▶ [WORK INSTRUCTIONS]
The result should be every line that contains the word "computer", taken from the material.
——
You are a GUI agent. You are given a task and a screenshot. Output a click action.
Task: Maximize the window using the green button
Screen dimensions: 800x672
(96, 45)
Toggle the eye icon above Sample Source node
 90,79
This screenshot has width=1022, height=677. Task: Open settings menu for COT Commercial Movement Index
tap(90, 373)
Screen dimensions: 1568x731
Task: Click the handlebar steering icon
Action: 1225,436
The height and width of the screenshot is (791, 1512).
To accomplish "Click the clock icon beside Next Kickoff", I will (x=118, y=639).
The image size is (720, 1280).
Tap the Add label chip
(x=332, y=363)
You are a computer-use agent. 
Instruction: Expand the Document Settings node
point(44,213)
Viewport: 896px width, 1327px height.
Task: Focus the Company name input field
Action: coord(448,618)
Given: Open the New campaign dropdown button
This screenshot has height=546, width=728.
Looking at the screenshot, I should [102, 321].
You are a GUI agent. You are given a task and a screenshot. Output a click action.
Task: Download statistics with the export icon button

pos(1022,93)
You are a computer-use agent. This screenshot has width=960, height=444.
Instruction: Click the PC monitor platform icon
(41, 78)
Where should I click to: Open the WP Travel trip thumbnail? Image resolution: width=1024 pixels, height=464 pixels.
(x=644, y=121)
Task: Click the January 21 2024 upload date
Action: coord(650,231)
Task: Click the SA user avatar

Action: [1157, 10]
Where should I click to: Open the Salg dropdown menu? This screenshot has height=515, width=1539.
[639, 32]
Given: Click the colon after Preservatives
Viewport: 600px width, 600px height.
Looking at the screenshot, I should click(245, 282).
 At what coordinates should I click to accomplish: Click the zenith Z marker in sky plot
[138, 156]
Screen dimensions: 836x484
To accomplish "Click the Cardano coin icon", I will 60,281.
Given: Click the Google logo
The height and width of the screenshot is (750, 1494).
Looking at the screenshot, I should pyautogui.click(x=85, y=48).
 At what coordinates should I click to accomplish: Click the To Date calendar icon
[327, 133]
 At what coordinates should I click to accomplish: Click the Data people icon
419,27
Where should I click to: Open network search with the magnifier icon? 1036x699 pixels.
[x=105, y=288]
——
▶ [OUTPUT FOR THIS TASK]
You are a computer-use agent. 
You are a computer-use agent. This screenshot has width=960, height=444.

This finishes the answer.